Nous en avons profité pour recueillir les impressions de certaines personnalités impliquées dans ces pourparlers. Dans cet entretien exclusif réalisé avec le chef de la diplomatie malienne, Abdoulaye Diop, il nous livre son espoir de voir un accord de paix global et définitif conclu à la fin de ce processus. Il estime qu’il faut améliorer l’architecture institutionnelle et politique pour que les Maliens n’aient plus jamais recours aux armes pour se faire entendre des pouvoirs publics.
L‘Indépendant : Bonjour, M. le Ministre. Pouvez-vous nous faire le point sur le déroulement de l’audition de la société civile qui vient de prendre fin ?

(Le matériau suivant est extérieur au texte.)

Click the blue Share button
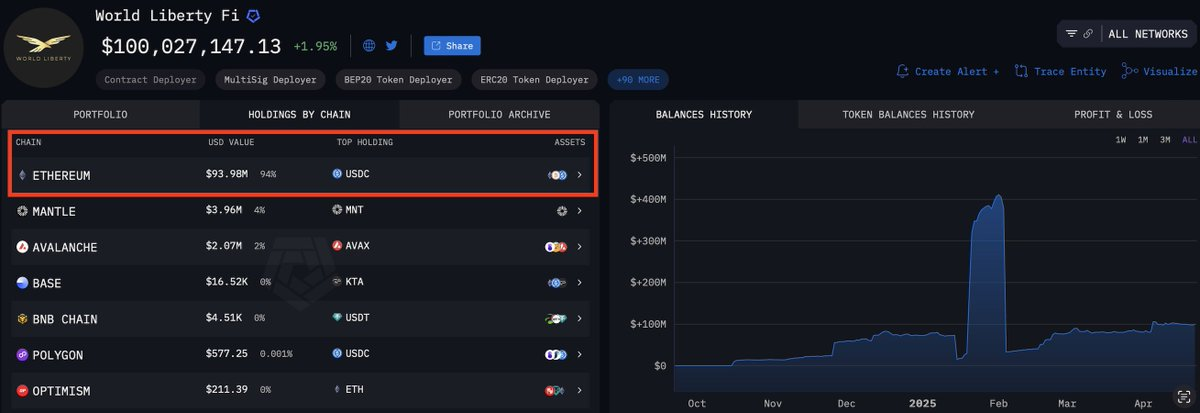The width and height of the screenshot is (1200, 413). point(452,46)
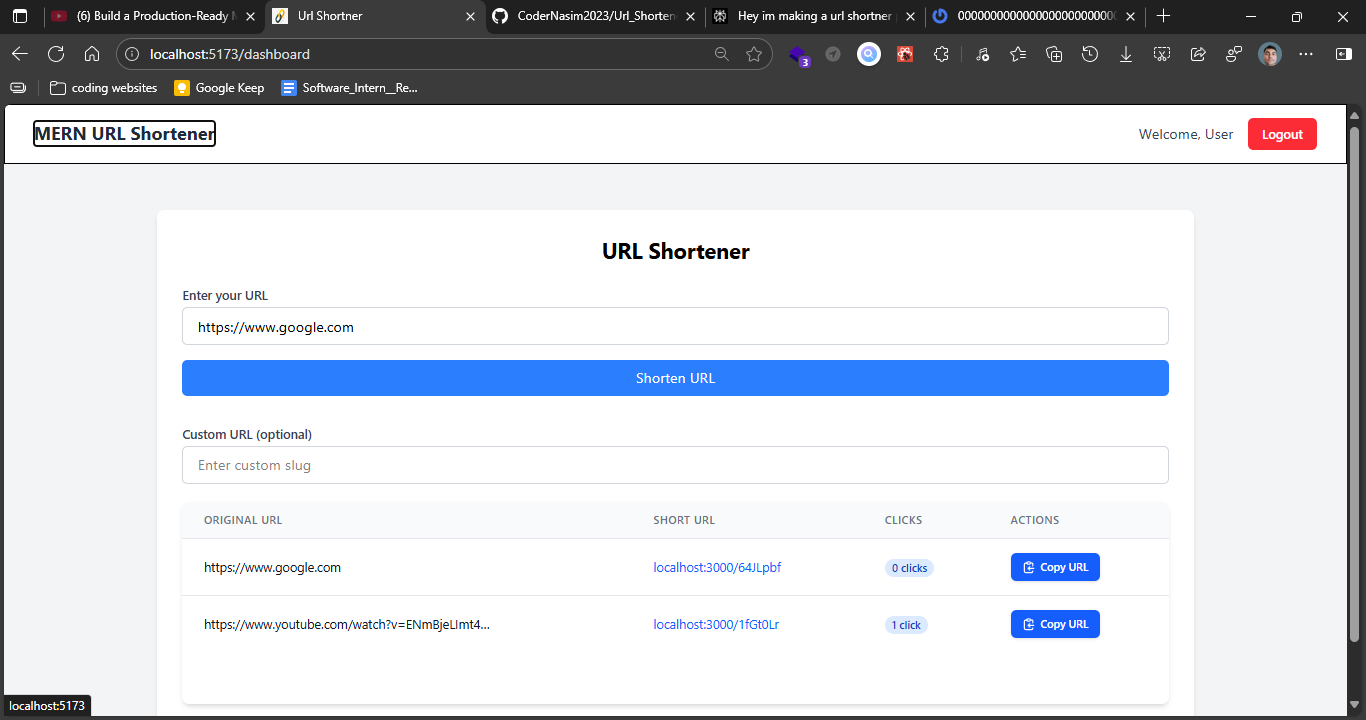Share the page via the Share icon
Image resolution: width=1366 pixels, height=720 pixels.
[1198, 54]
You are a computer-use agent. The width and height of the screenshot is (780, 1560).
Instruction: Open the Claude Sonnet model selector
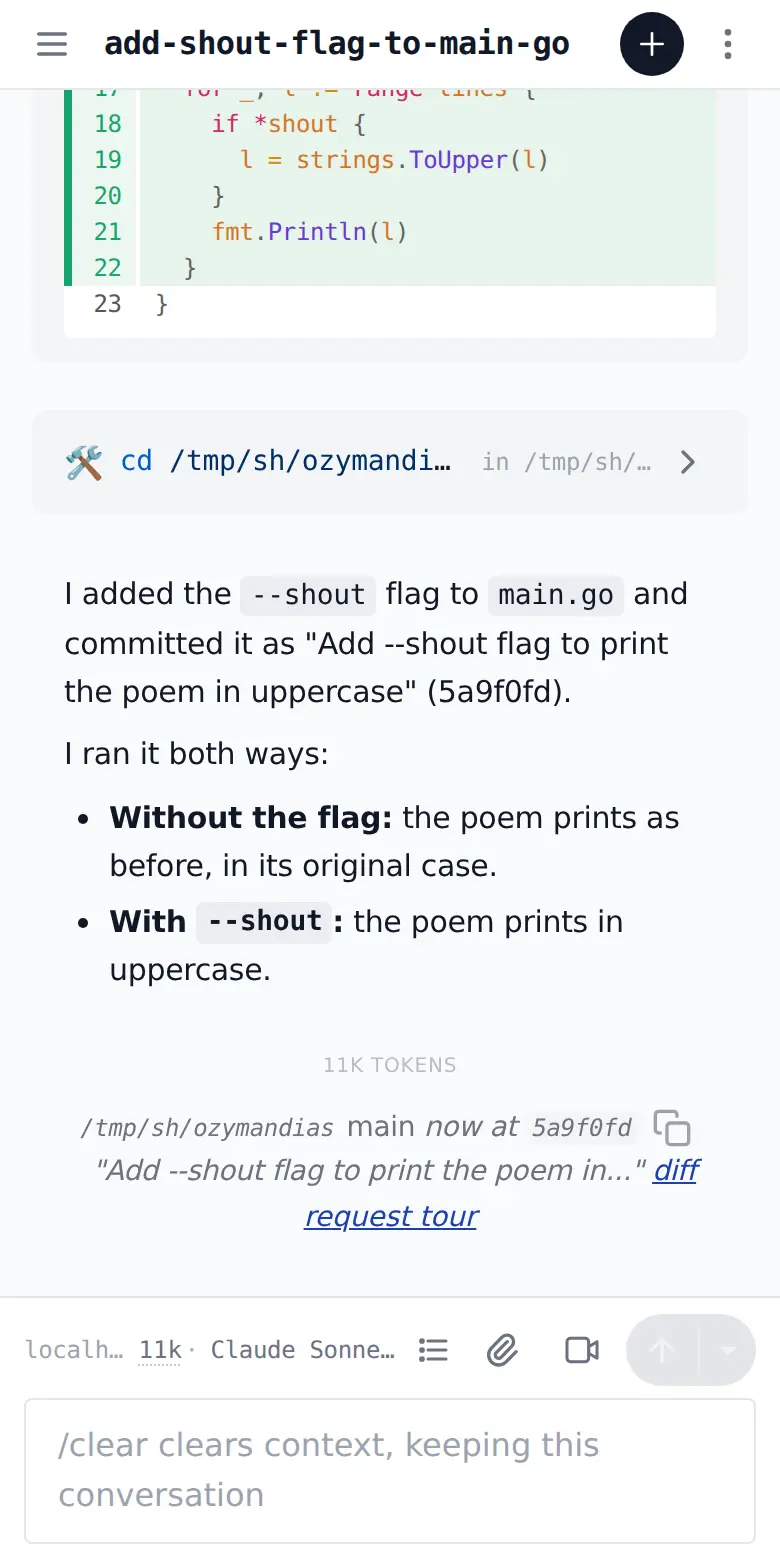[303, 1350]
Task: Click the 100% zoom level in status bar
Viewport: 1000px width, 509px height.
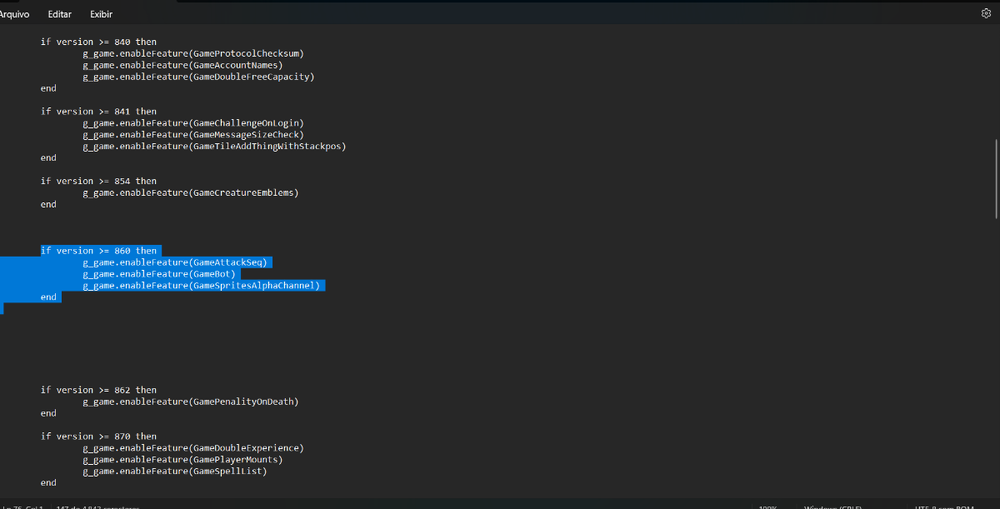Action: 768,506
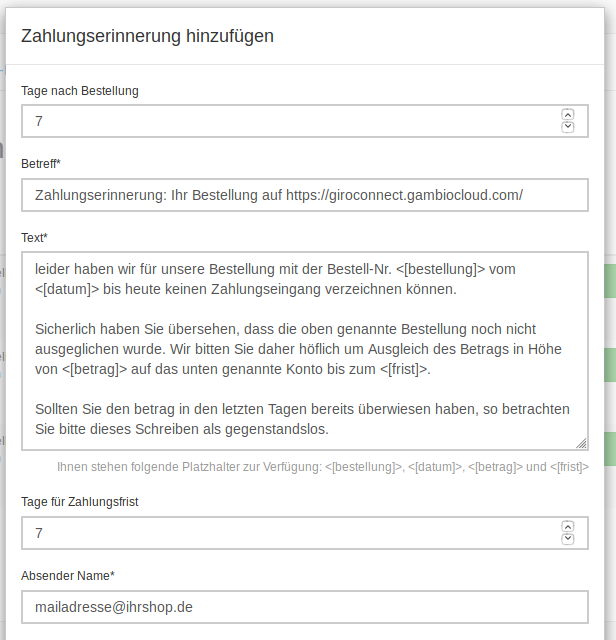Increase the Tage nach Bestellung value
This screenshot has height=640, width=616.
point(568,115)
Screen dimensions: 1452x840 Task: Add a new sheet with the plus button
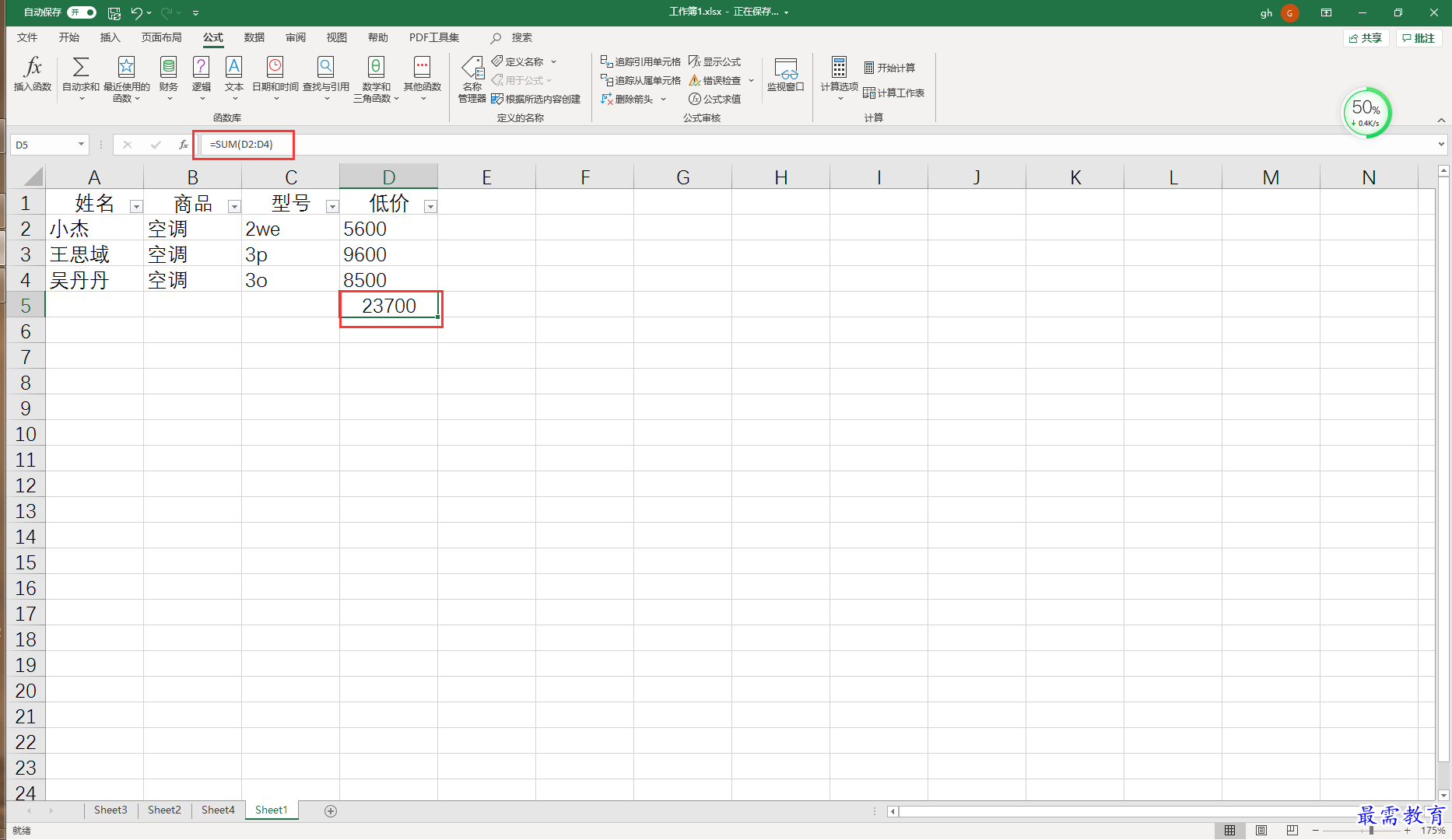click(x=331, y=811)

Abdoulaye Diop : Comme vous le savez, nous avons déjà tenu une phase initiale de ce dialogue et conclu une feuille de route. L’une des dispositions de la seconde phase du dialogue prévoyait l’inclusion des communautés. Nous sommes donc dans un processus des pourparlers inter-Maliens inclusifs qui doit donner la chance à chaque Malienne et à chaque Malien de pouvoir contribuer et de dire son mot concernant notre pays. C’est dans ce cadre que cette semaine les quatre groupes thématiques se sont constitués à savoir : le groupe sur les questions politico-institutionnelles, un autre sur la sécurité et la défense, un troisième sur le développement économique, social et culturel et un dernier sur la justice et la réconciliation.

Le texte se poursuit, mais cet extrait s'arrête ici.